2004 yılından beri ikinci kez çocuksuz sinemaya gittim dün. İşi bahane ettim. Gidip izlemem ve hakkında yazı yazmam lazım diye de kendime bir bahane buldum. İyi etmişim.
İzlediğim film Nuri Bilge Ceylan’ın Cannes Film festivalinde Altın Palmiye’ye layık görülen Kış Uykusu’ydu.
Kış Uykusu bir haftadır Washington DC’deki Angelika Pop sinemasında gösterimde. Angelika Pop, az bütçeyle çekilmiş bağımsız filmlerin gösterime girdiği, müşterileri entelektüel kesimden ve üniversite öğrencilerinden oluşan, şimdilerin deyimi ile ‘hip’ bir mekân.
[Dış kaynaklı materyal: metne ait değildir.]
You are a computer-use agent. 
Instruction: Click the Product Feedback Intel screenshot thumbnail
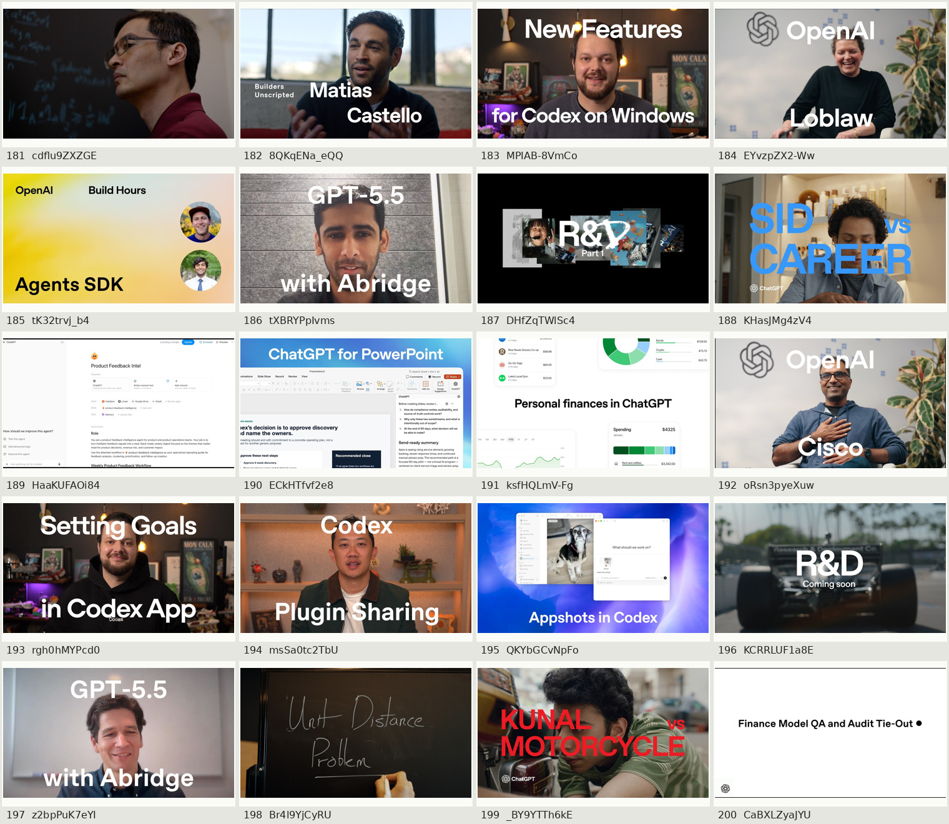(119, 403)
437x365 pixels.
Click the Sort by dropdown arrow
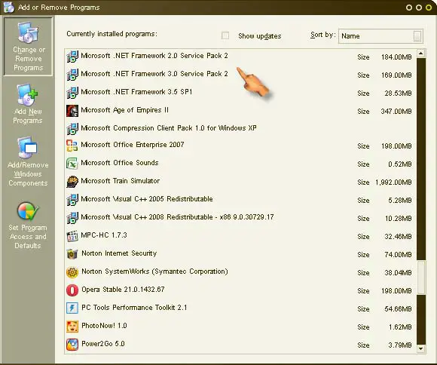point(417,36)
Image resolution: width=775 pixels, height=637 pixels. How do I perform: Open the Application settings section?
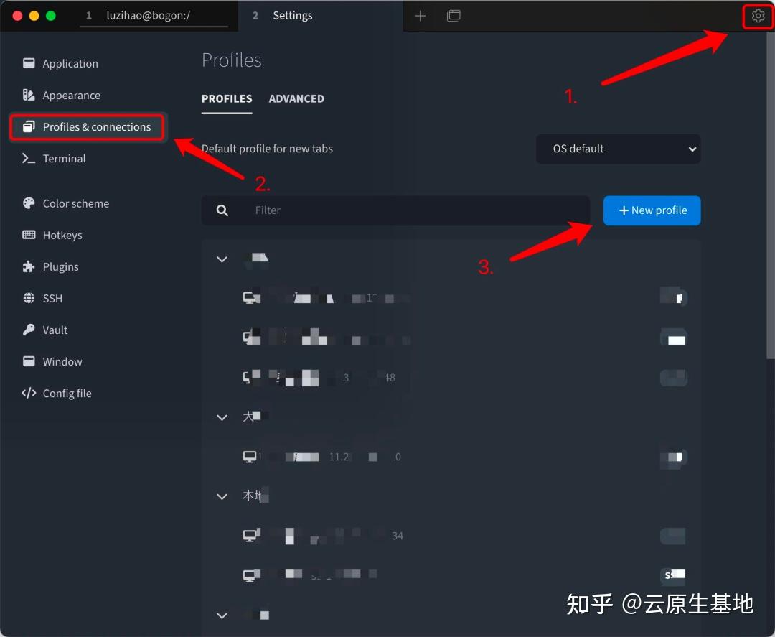coord(70,63)
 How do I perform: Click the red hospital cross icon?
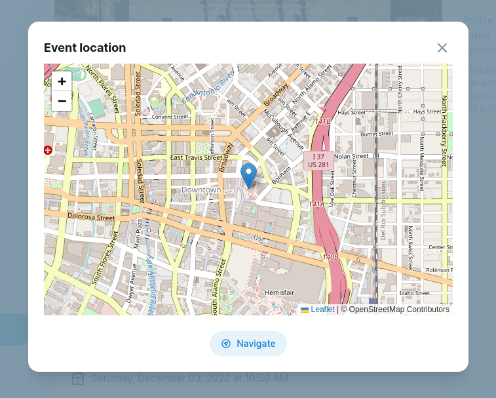pos(48,150)
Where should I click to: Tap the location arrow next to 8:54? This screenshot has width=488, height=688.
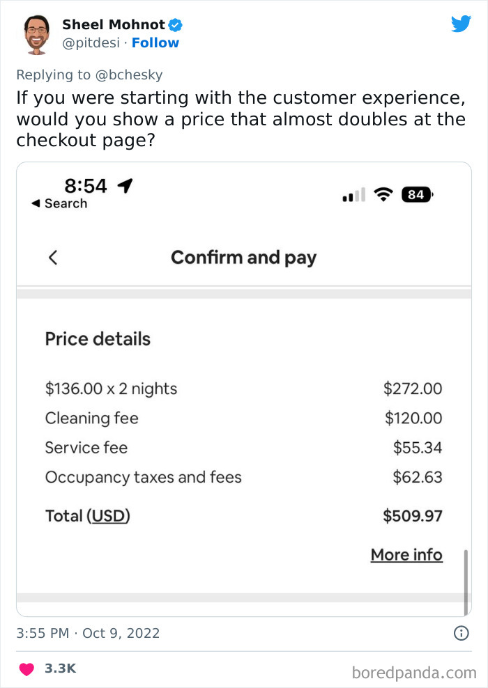pyautogui.click(x=125, y=185)
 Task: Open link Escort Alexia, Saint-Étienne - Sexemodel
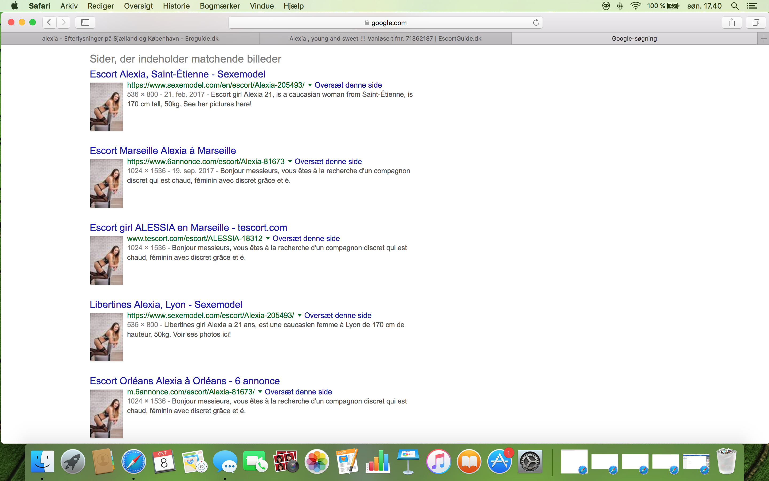click(x=177, y=74)
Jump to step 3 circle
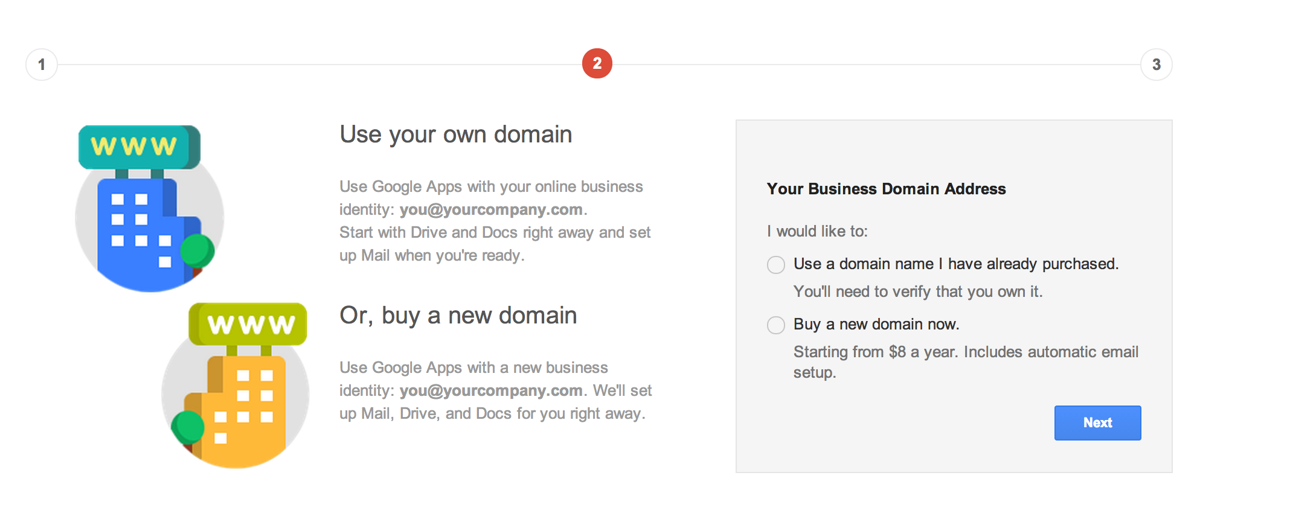Screen dimensions: 1290x525 pos(1157,65)
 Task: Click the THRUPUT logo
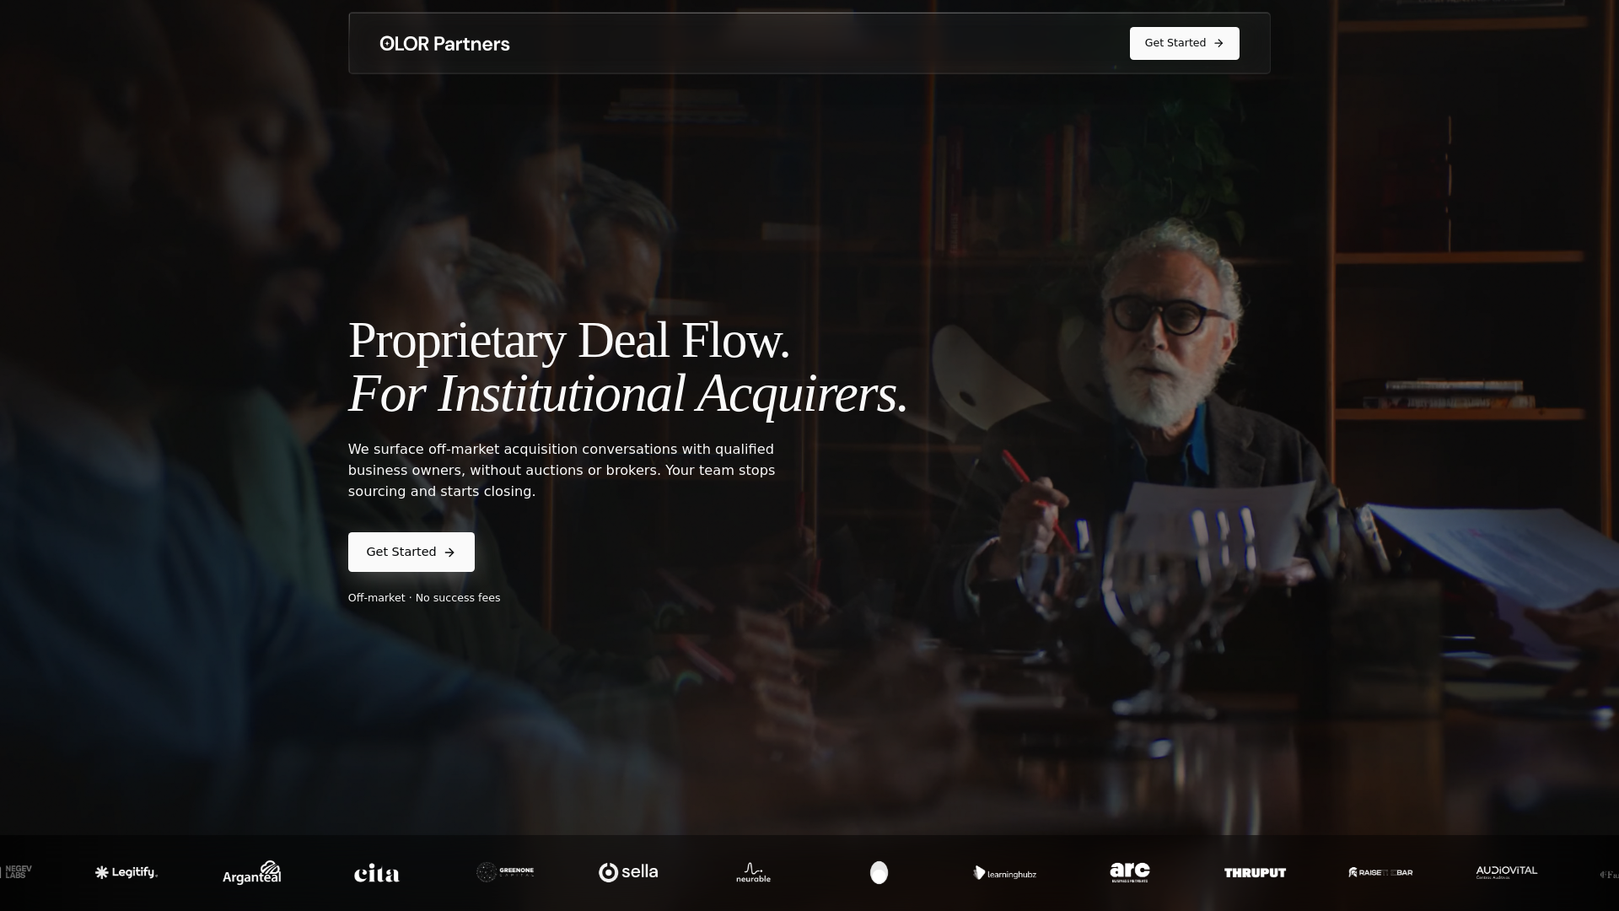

Bir yerlerde okumuştum film ilk ödül aldığında “ya çok seversiniz ya da nefret edersiniz” diyordu bir eleştirmen. Ben çok sevenlerdenim.
Bir kere mekânın otantikliği ve manzara muhteşem. Diyar diyar gezip de Kapadokya’yı görmemiş biri olarak utandım kendimden. Işığın kullanımı harika. Günün her saatinden kesit var filmde ve her saatin doğal ışığı dâhice yansıtılmış.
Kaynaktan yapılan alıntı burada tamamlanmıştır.